▶ Série d'exercices
A – Répondez aux questions suivantes d'après l'extrait :
(i) Pour quelle partie du peuple la situation est-elle décrite comme particulièrement digne de compassion ?
(ii) Contre quelle milice le peuple s'aigrit-il tous les jours ?
(iii) Que préfère le peuple à l'idée de languir perpétuellement sans même oser se plaindre ?
B – Réécrivez sous forme de liste plus concise le paragraphe de l'extrait commençant par « Mais quoy, sera-t’on tousiours en guerre », en conservant ses faits principaux.

Mais quoy, sera-t’on tousiours en guerre ? & si la Reyne ne
veut faire mettre bas les armes, y aura-t’il moyen de subsister ?
le peuple sera-t’il tousiours dans l’oppression ? pourrons nous voir
emporter ou rompre leurs meubles, & eux mesmes traisner comme
des scelerats à la queuë des cheuaux, sans en estre touchez ?
veritablement quant aux peuples, cela est digne de compassion,
particulierement pour le menu de Paris & des enuirons ; mais
quelque chose qu’il perde, il ne s’en plaint pas sur l’esperance
qu’il a que vous le protegerez, comme vous auez commencé, il
est tout persuadé qu’à des maux violens qu’il souffroit, il faut
endurer de violens remedes : cela ne sert qu’à l’aigrir tous les
iours contre la milice Cardinale, qui est plus en hazard par la
campagne chez les Paysans, qu’elle n’est entre les mains de nos
soldats : au contraire, quand ils voyent ceux-cy, tout leur est ouuert,
l’on n’entend que des benedictions sortir de leur bouche, &
que des prieres à Dieu que vos bons desseins reüssissent. Vous
deuez vous seruir de cette affection pendant qu’elle dure, & en
faire vostre profit. Ils ayment mieux perdre leur bien pour la
deffense de la iustice, & souffrir tout d’vn temps la derniere
violence des Ministres, que de languir perpetuellement sans mesmes
oser se plaindre.

▶ Données fournies
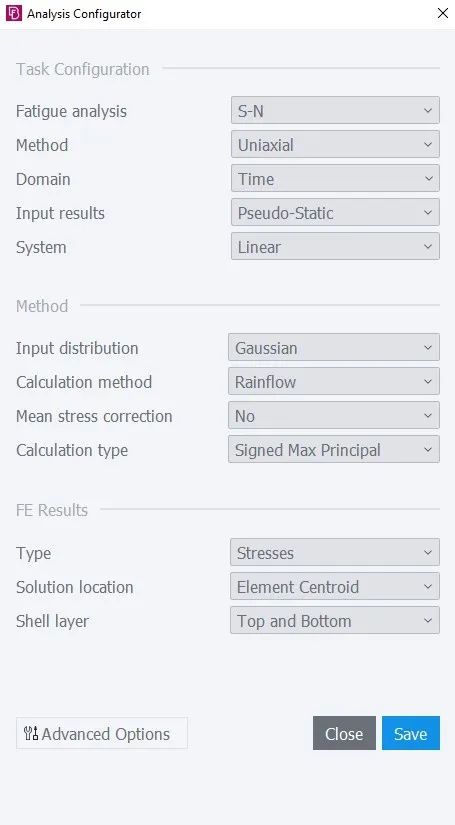
Task: Change the Input results Pseudo-Static selection
Action: [335, 213]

▶ Les réponses
A –
(i) Le menu peuple de Paris et des environs.
(ii) Contre la milice Cardinale.
(iii) Il préfère perdre son bien pour la défense de la justice et souffrir en une seule fois la dernière violence des Ministres.

B –
- Le paragraphe s'ouvre sur plusieurs questions :
  - Sera-t-on toujours en guerre ?
  - Si la Reine ne fait pas déposer les armes, pourra-t-on subsister ?
  - Le peuple restera-t-il opprimé, ses meubles emportés ou brisés et lui-même traîné à la queue des chevaux ?
- Le sort du peuple est digne de compassion, surtout pour le menu peuple de Paris et des environs.
- Le peuple ne se plaint pourtant pas de ses pertes, car il espère la protection de ceux à qui le texte s'adresse.
- Il est persuadé qu'à des maux violents il faut des remèdes violents.
- Ses pertes l'aigrissent contre la milice Cardinale. Celle-ci court plus de risques chez les paysans, à la campagne, qu'entre les mains de « nos soldats ».
- Ces soldats, eux, sont accueillis partout avec des bénédictions et des prières pour le succès des « bons desseins ».
- Il faut tirer profit de cette affection tant qu'elle dure.
- Le peuple préfère perdre ses biens pour défendre la justice et subir d'un coup la dernière violence des Ministres plutôt que de languir sans oser se plaindre.